Benedict’s African Triumph
“It’s almost as if the Pope has made two separate visits to Cameroon: the one reported internationally and the one Africans actually experienced.
“In the U.S. and many other parts of the world, coverage has been ‘all condoms, all the time,’ triggered by comments from Benedict aboard the papal plane to the effect that condoms aren’t the right way to fight AIDS. In Africa, meanwhile, the trip has been a hit, beginning with Benedict’s dramatic insistence that Christians must never be silent in the face of ‘corruption and abuses of power,’ and extending through a remarkable meeting with African Muslims in which the Pope said more clearly and succinctly what he wanted to say three years ago in his infamous Regensburg address, and without the gratuitous quotation from a Byzantine emperor.
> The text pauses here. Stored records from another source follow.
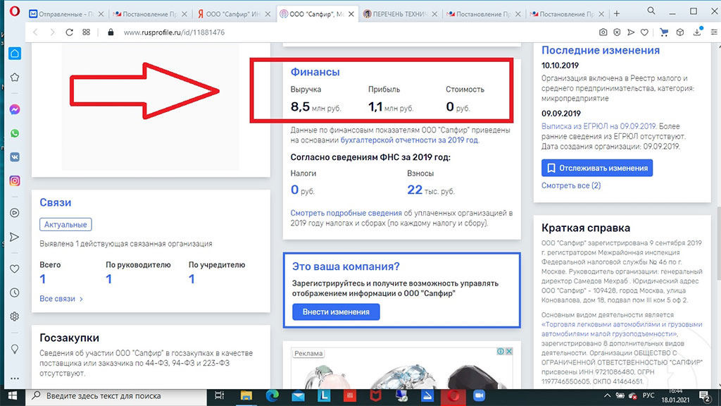Expand the Все связи link
This screenshot has height=406, width=721.
[x=61, y=299]
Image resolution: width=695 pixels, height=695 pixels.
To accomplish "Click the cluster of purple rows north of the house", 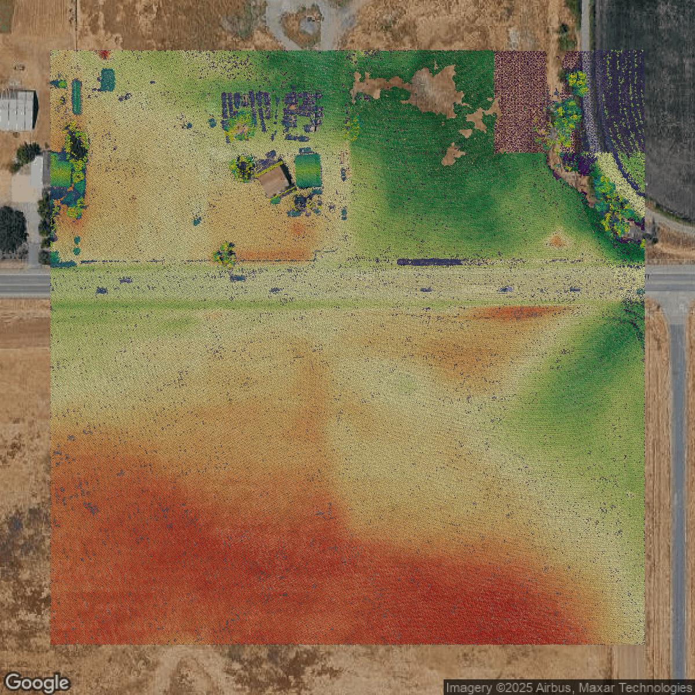I will pos(272,110).
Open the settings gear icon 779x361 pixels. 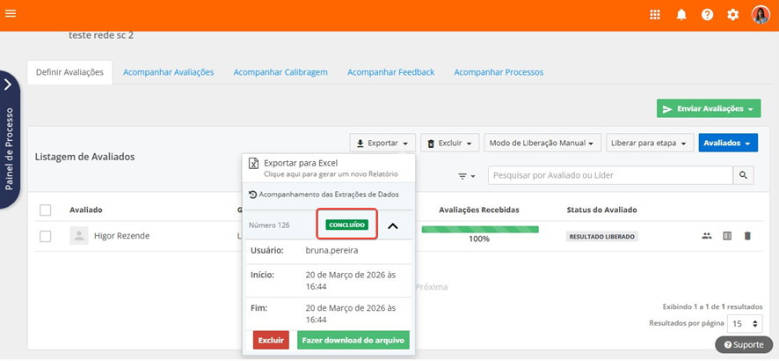(733, 15)
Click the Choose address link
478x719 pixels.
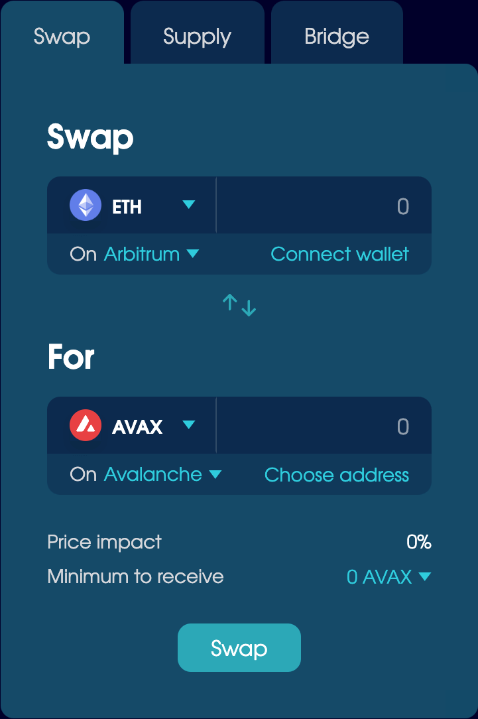(x=337, y=475)
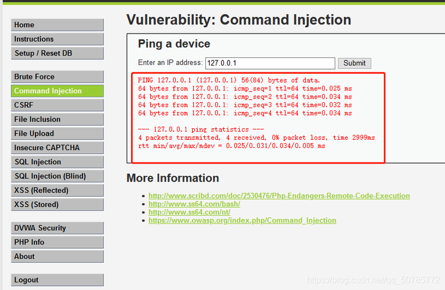
Task: Open Insecure CAPTCHA page
Action: [x=57, y=148]
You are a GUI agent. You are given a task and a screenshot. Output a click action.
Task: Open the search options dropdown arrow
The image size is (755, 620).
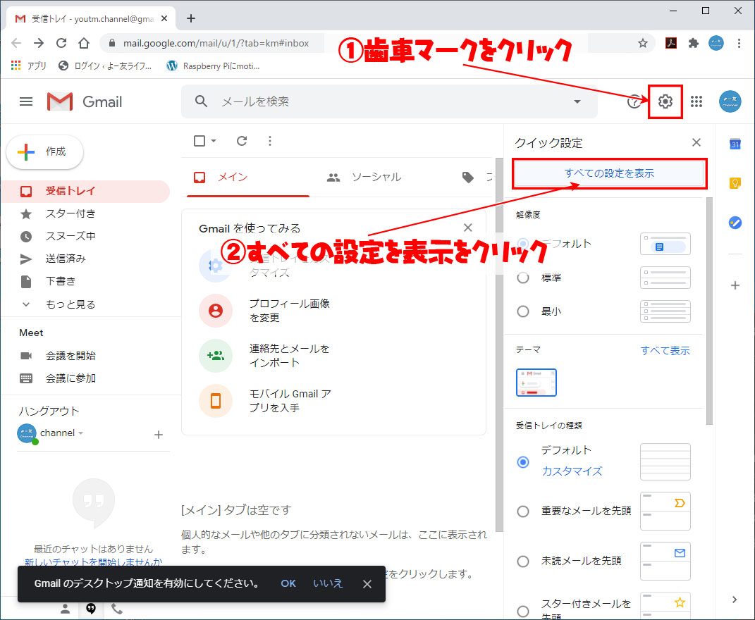pos(577,101)
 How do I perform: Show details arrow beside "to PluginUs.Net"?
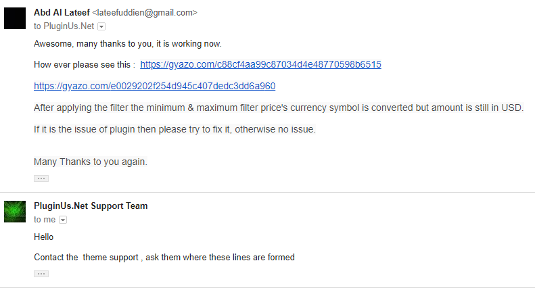coord(101,26)
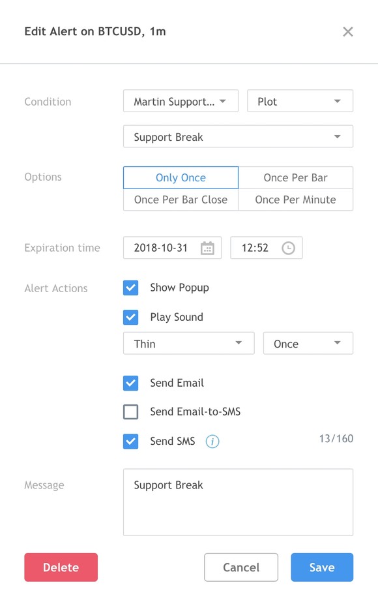
Task: Open the Plot dropdown
Action: (x=300, y=101)
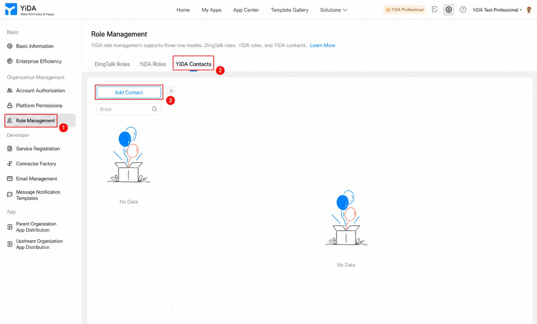Click the Platform Permissions lock icon
This screenshot has width=537, height=324.
click(x=10, y=106)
“Vast and pumped-up crowds flocked to see the Pope, and Benedict seemed swept up in the enthusiasm. Twice he referred to Africa as the ‘continent of hope,’ and at one point, this consummate theologian even mused aloud about a new burst of intellectual energy in Africa that might generate a 21st-century version of the famed school of Alexandria, which gave the early Church such luminaries as Clement and Origen.”
So reports John Allen, who is on the ground in Africa covering Pope Benedict XVI’s trip to that continent.
Allen suggests the news media aren’t to blame for this bizarre discrepancy between how we in the West are perceiving the Pope’s trip negatively, courtesy of the media fixation on the condom remarks, and how it is actually being received as a triumph by the Africans who are rejoicing over the Holy Father’s presence in their midst.
Allen is a brilliant Vatican reporter, but he’s flat wrong about this. It’s specifically the media’s fault that Benedict’s matter-of-fact restatement of Church teachings about condoms was blown up by reporters and editors into a manufactured public relations “crisis.”
Thankfully, the Western media’s capacity to confuse the good African Catholics who love their Pope is limited.